A spokesperson for Amazon, which has strongly opposed unionization efforts at other locations, questioned whether the ALU has gathered enough signatures. 

“We’re skeptical that a sufficient number of legitimate employee signatures has been secured to warrant an election,” Kelly Nantel said in a statement to The Hill. “If there is an election, we want the voice of our employees to be heard and look forward to it.”

Workers at the facility say that the e-commerce giant has aggressively fought back against the union, plastering break areas and restrooms with signs and bringing in consultants to “divide the workers.”
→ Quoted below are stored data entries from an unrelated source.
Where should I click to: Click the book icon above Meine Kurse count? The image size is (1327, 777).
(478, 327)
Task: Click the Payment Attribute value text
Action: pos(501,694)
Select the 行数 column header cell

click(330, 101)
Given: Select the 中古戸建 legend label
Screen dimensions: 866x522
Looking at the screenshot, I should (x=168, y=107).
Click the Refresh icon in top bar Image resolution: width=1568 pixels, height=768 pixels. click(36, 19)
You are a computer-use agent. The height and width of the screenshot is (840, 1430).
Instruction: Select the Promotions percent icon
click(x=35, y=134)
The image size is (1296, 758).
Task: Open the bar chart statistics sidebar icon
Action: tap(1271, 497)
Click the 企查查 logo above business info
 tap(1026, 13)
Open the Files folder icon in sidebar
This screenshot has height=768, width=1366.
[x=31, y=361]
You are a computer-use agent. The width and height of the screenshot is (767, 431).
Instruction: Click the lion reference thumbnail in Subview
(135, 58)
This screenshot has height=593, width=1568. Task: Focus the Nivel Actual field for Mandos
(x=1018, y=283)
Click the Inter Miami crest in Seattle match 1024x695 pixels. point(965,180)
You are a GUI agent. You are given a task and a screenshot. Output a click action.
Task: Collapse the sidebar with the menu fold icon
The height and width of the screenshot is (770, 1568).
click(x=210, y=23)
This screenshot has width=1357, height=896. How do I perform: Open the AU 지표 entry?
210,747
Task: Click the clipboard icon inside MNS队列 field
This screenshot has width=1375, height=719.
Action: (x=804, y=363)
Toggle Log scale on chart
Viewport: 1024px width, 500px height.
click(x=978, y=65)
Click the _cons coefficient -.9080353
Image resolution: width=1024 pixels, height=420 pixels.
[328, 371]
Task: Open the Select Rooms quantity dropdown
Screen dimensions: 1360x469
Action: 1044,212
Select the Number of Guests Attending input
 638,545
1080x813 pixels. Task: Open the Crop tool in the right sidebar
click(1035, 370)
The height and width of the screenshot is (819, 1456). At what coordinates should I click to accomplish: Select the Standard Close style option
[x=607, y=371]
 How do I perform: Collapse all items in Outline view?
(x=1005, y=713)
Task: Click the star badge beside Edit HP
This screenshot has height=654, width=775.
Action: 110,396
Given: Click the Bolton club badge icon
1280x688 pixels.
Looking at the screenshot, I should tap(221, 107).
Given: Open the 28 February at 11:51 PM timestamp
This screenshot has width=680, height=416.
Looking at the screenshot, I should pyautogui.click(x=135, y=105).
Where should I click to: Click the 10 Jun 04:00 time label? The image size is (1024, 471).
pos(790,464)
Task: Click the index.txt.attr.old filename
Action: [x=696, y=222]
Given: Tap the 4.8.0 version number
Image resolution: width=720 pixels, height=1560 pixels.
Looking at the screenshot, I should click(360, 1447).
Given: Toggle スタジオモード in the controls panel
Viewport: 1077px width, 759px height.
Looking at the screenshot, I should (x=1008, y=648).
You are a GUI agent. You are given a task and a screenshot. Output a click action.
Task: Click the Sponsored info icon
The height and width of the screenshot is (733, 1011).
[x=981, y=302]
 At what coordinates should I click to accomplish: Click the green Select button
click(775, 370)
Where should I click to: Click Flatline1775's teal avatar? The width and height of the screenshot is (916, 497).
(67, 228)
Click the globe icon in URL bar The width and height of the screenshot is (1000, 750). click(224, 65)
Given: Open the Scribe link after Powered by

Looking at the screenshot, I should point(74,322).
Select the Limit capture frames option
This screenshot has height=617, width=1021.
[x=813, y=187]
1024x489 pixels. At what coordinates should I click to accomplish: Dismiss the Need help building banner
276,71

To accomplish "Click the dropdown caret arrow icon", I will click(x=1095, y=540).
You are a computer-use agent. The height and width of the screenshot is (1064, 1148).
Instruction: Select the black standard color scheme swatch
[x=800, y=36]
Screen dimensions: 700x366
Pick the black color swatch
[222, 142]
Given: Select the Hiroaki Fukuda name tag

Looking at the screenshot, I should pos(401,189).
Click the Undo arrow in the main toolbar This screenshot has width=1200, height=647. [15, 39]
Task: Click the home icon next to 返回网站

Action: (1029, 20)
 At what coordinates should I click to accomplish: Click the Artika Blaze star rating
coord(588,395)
The NLRB reportedly determined earlier this year that Amazon illegally prohibited the ALU from handing out pro-union literature at the Staten Island facility, JFK8. 

Smalls and his fellow organizers hope that the ALU’s efforts will succeed where the campaign in Alabama fell short.

The election in Bessemer is likely to be held again after an NLRB field hearing officer determined that Amazon interfered in the process by pushing for the installation of a mailbox outside the plant, but the push there still faces up an uphill battle given that workers initially voted 2-1 against joining the Retail, Wholesale and Department Store Union.

The petition to form a union in New York comes amid a rising tide of labor activism, with workers at John Deere, Nabisco and Kellogg warehouses on strike pushing for higher wages and increased protections.